**** TASK MATERIAL
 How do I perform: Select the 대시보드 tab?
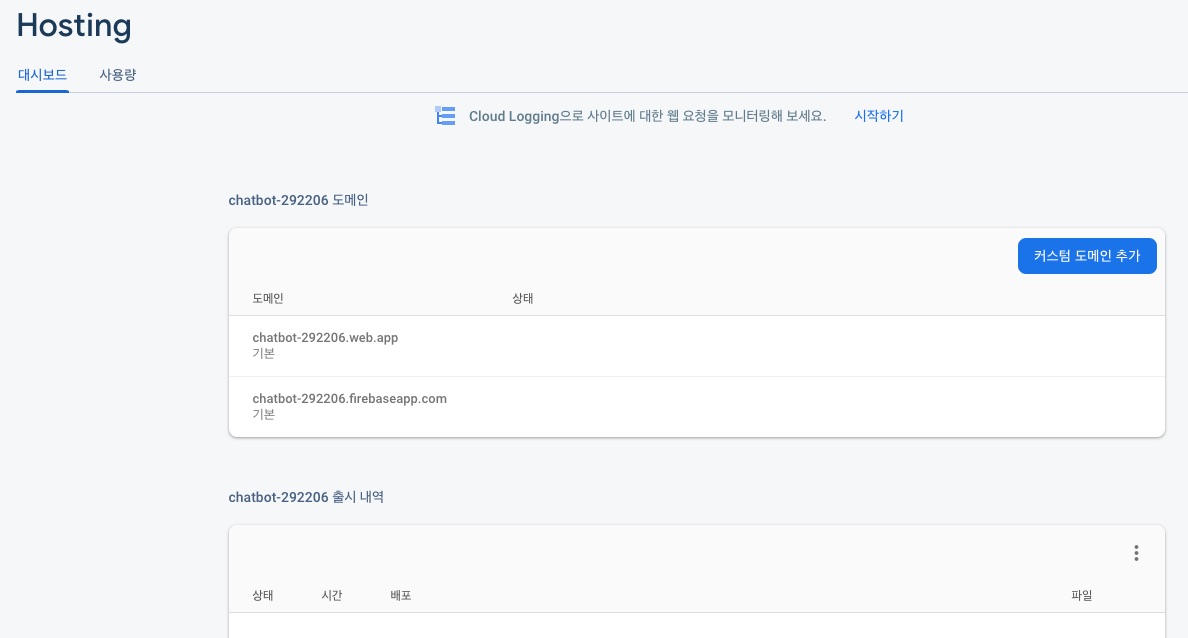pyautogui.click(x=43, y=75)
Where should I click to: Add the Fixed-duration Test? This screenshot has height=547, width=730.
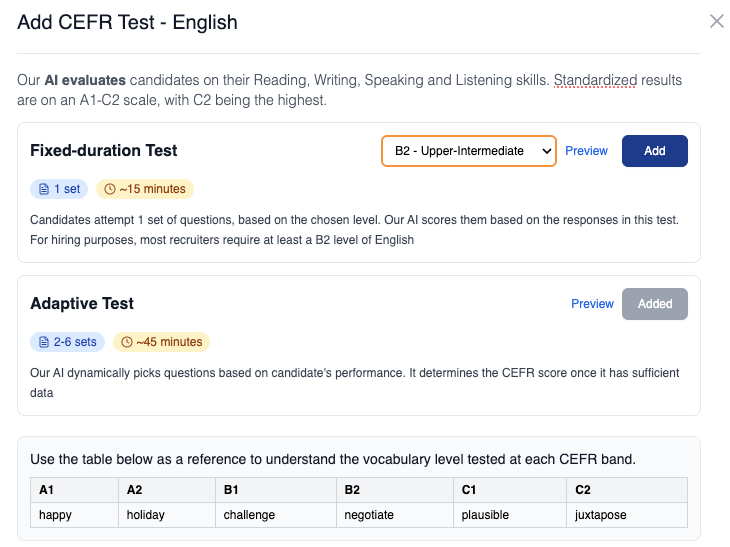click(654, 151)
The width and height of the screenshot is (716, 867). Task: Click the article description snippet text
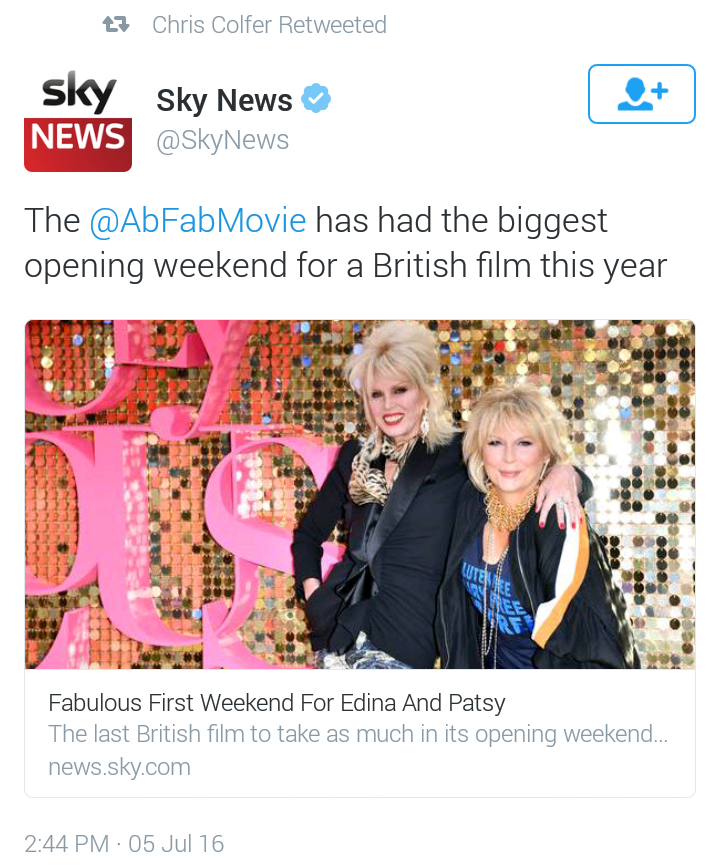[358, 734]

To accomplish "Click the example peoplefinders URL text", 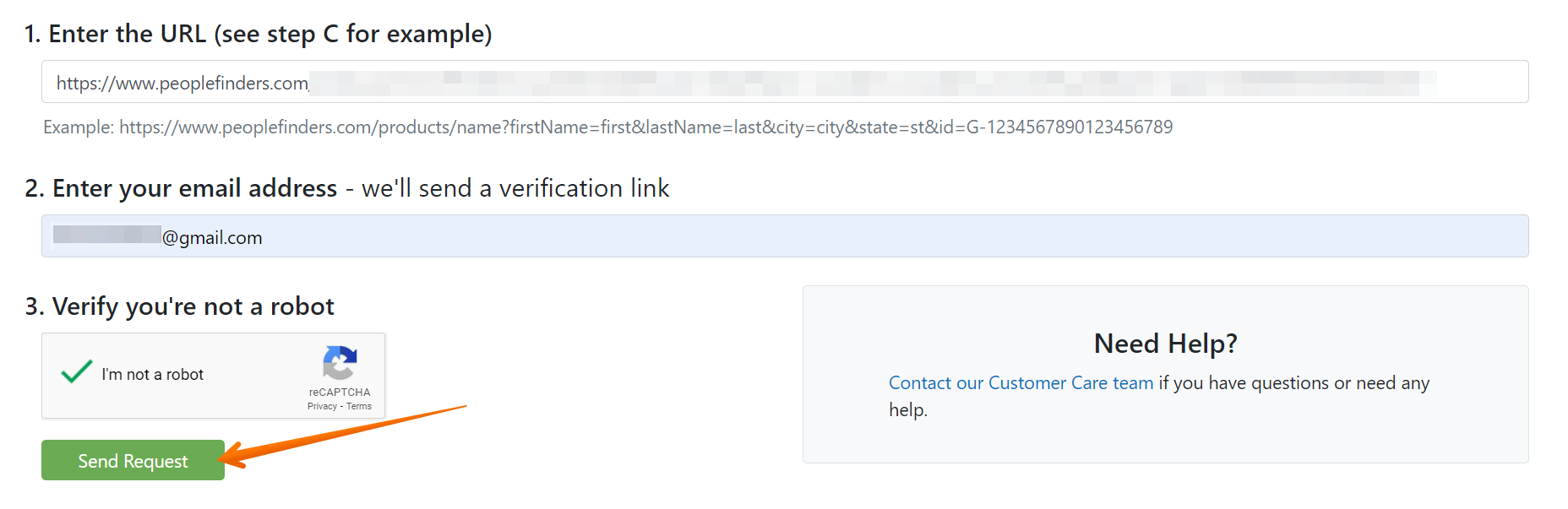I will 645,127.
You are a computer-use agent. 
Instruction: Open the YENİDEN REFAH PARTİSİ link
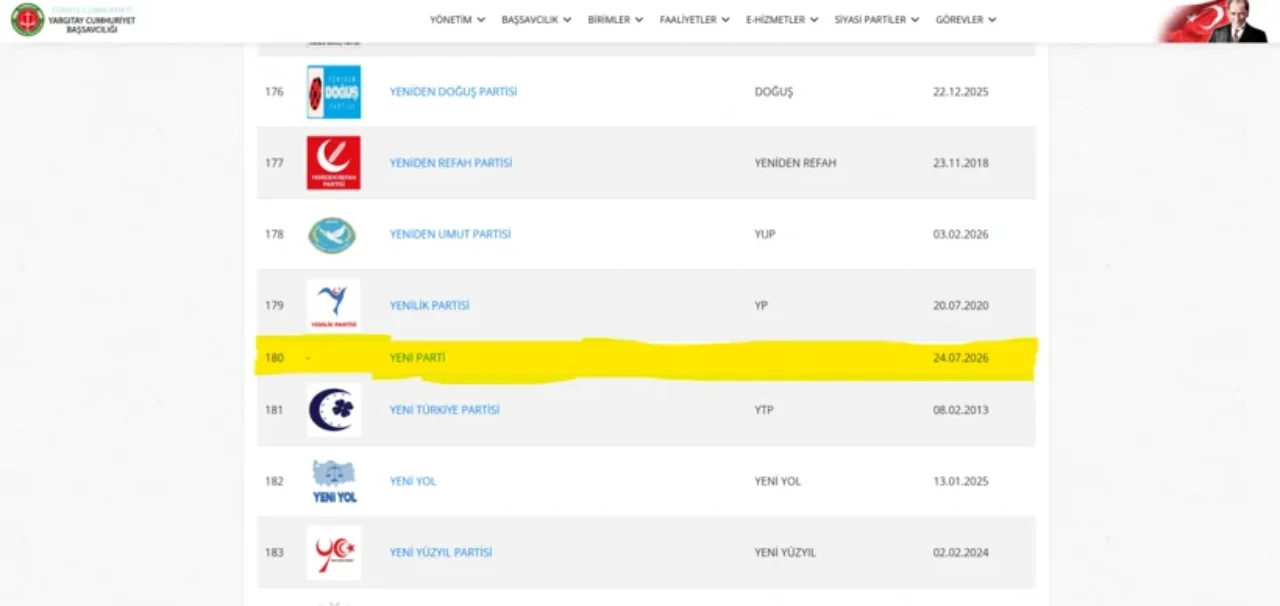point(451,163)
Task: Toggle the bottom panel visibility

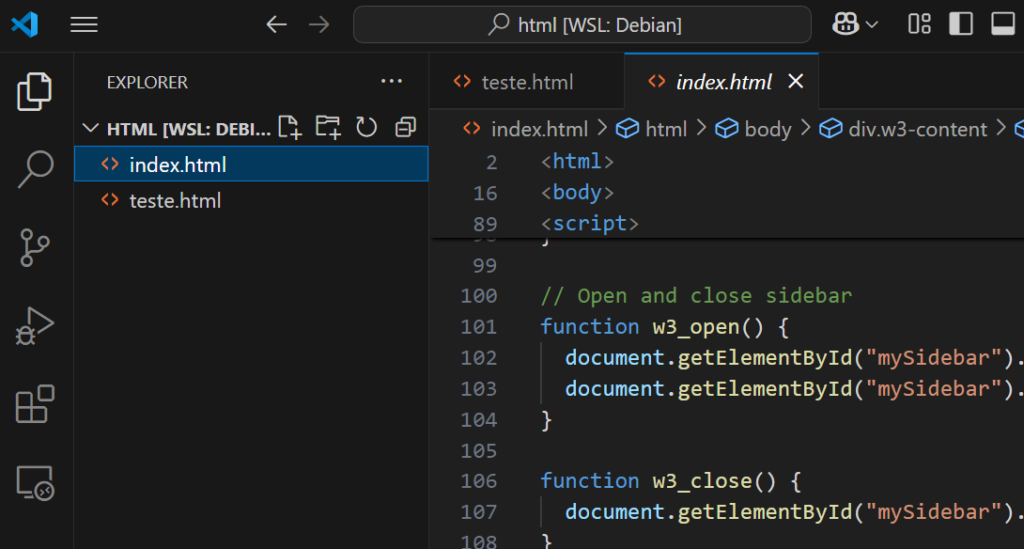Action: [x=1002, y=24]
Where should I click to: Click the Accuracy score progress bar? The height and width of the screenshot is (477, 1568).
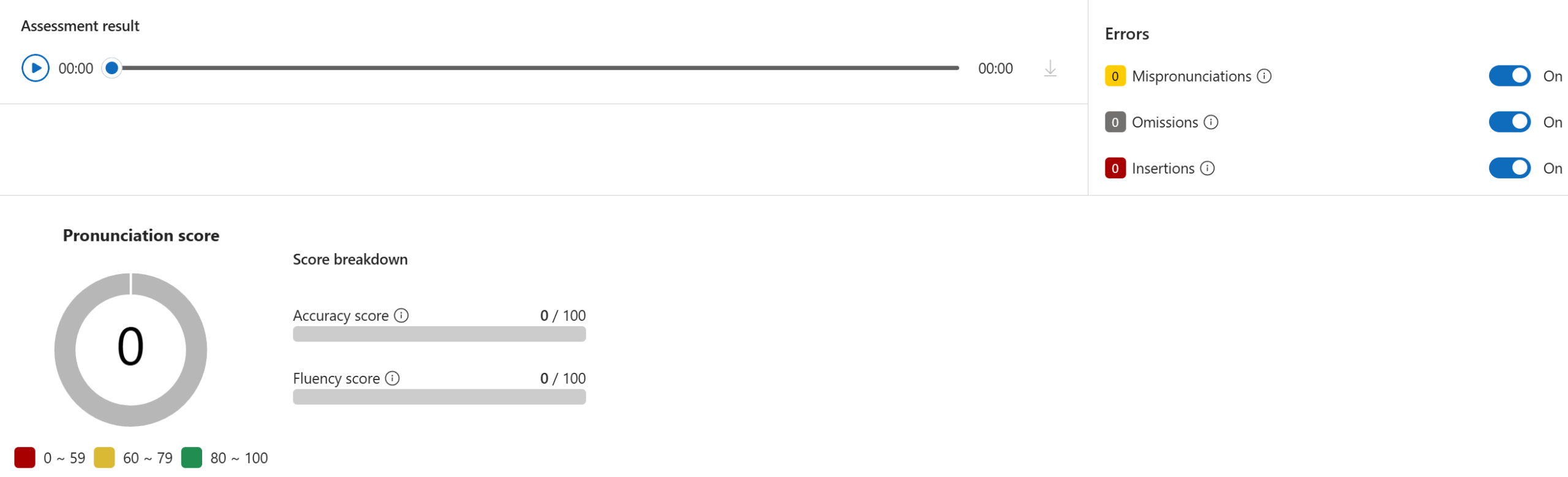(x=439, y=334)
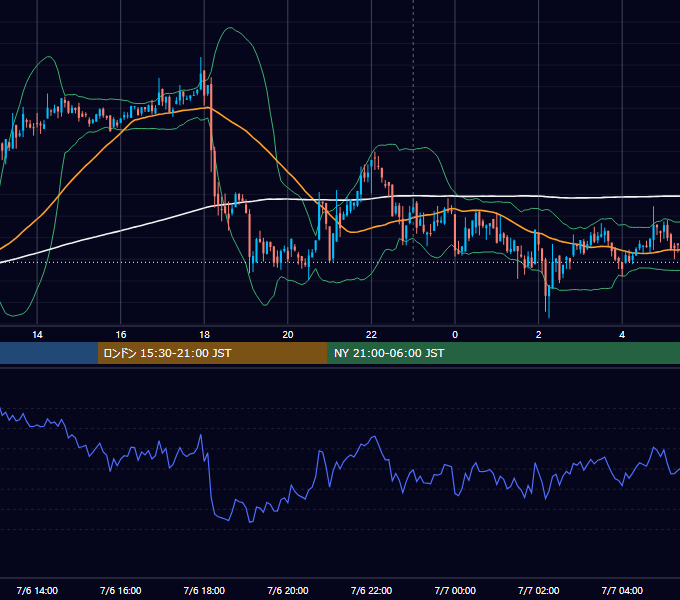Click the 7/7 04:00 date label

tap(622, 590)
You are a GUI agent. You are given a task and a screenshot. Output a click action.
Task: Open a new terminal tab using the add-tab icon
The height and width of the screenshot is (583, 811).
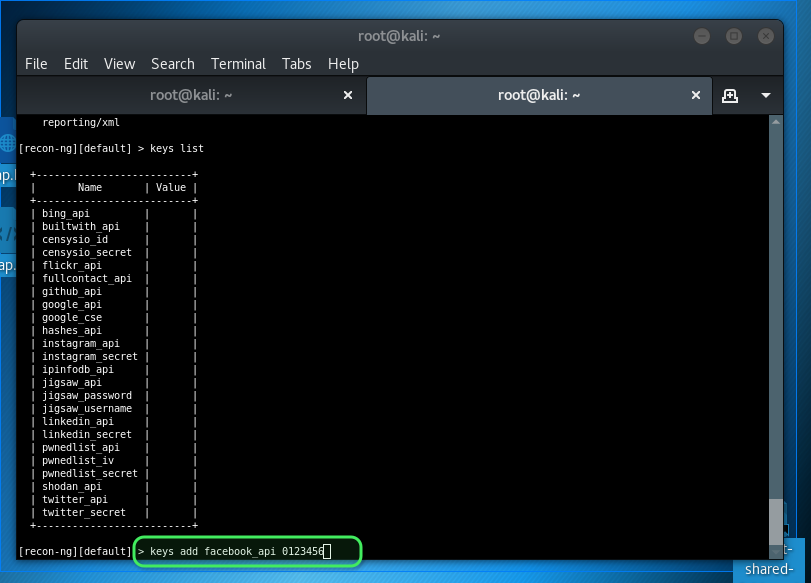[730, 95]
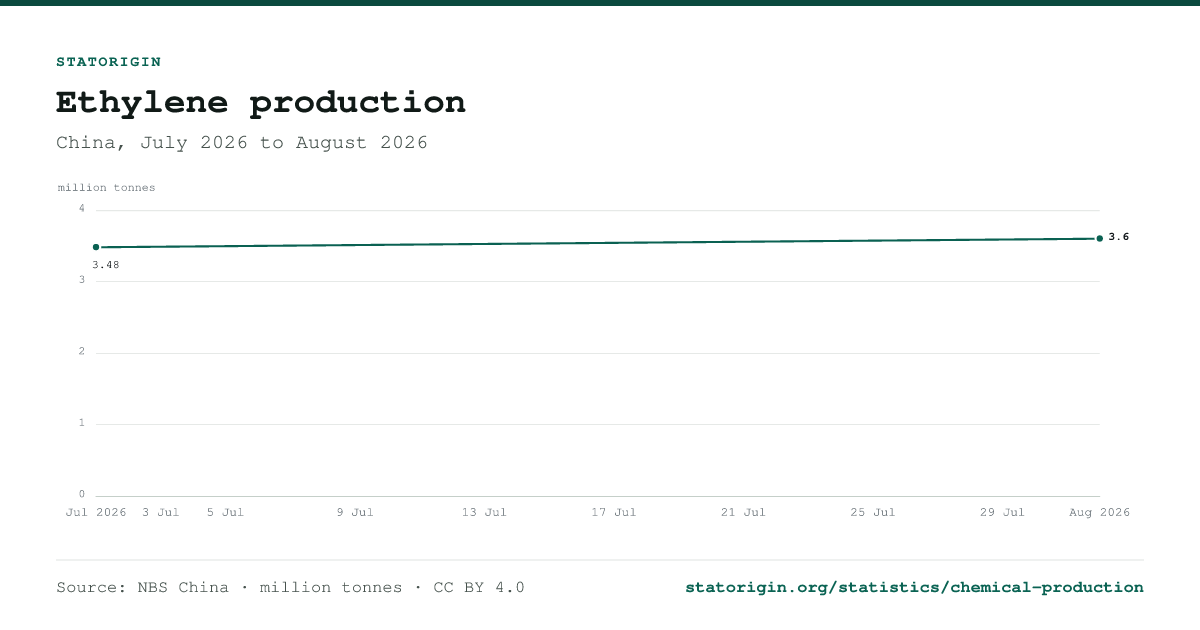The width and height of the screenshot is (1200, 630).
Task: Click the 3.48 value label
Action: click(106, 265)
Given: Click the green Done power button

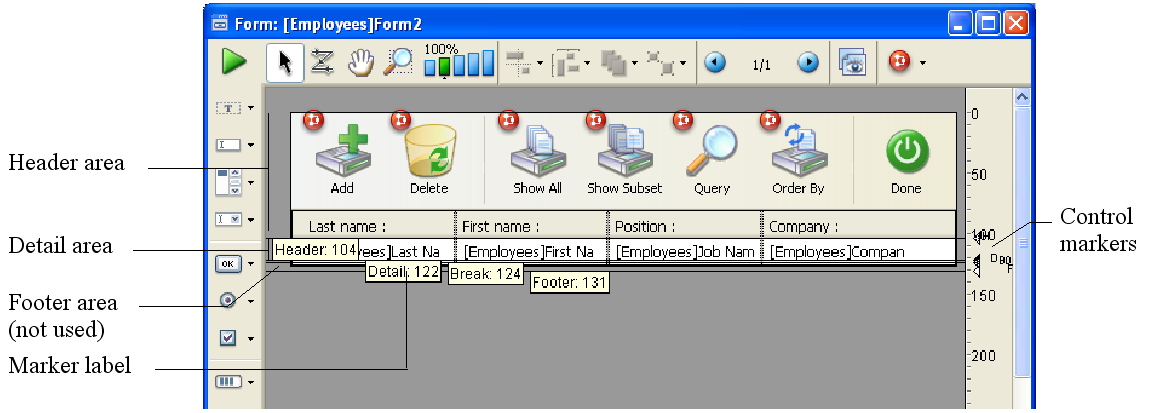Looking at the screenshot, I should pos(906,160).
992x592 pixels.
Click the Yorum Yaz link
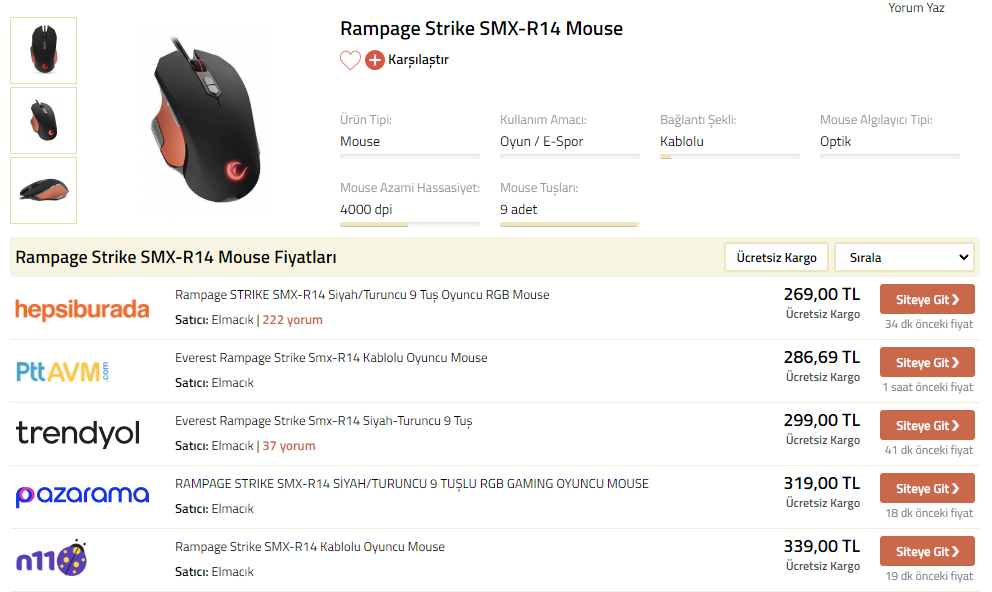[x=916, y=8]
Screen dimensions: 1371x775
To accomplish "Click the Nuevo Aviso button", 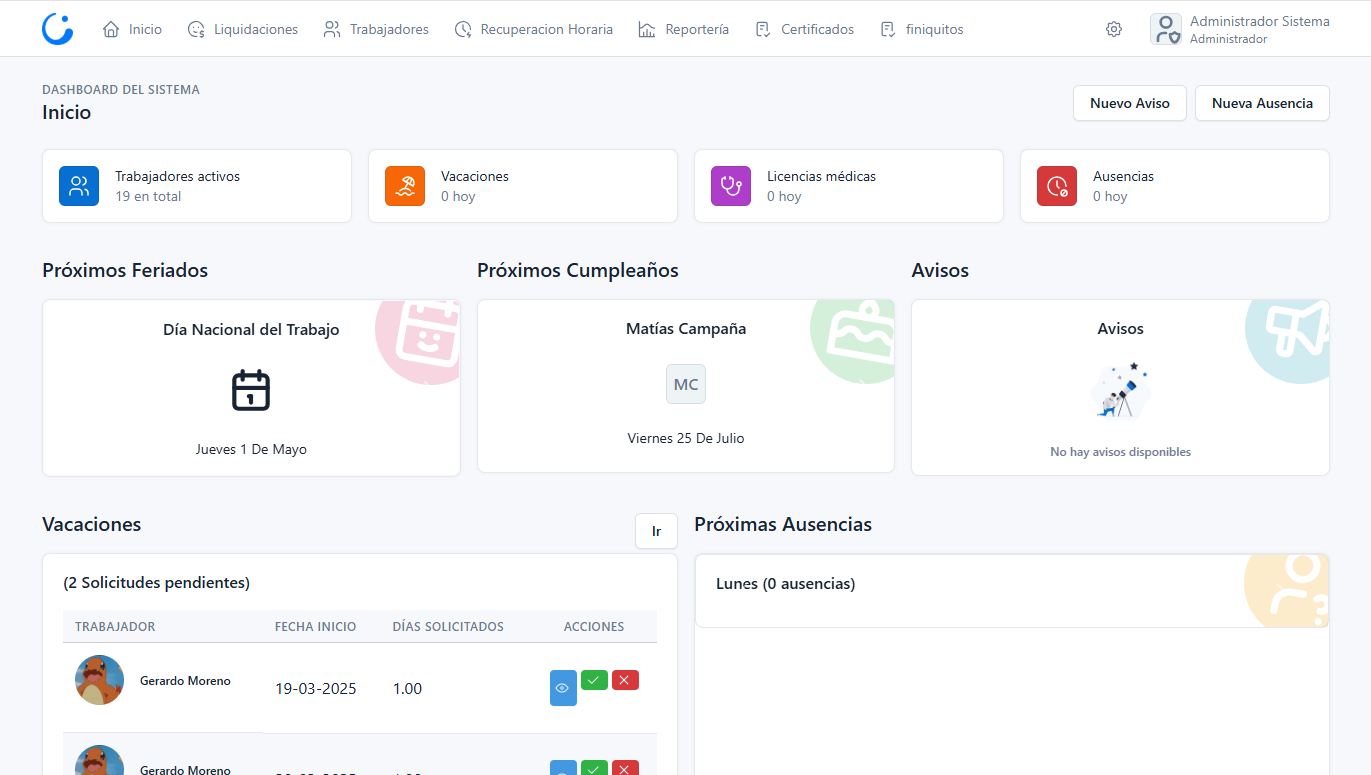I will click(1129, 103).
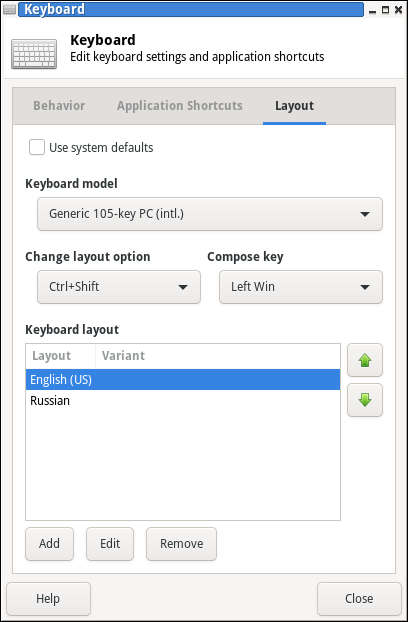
********
TASK
From the records above, return each line that includes "agent".

PROBLEM SOLUTION
You are a computer-use agent. 
You are a GUI agent. You are given a task and a screenshot. Output a click action.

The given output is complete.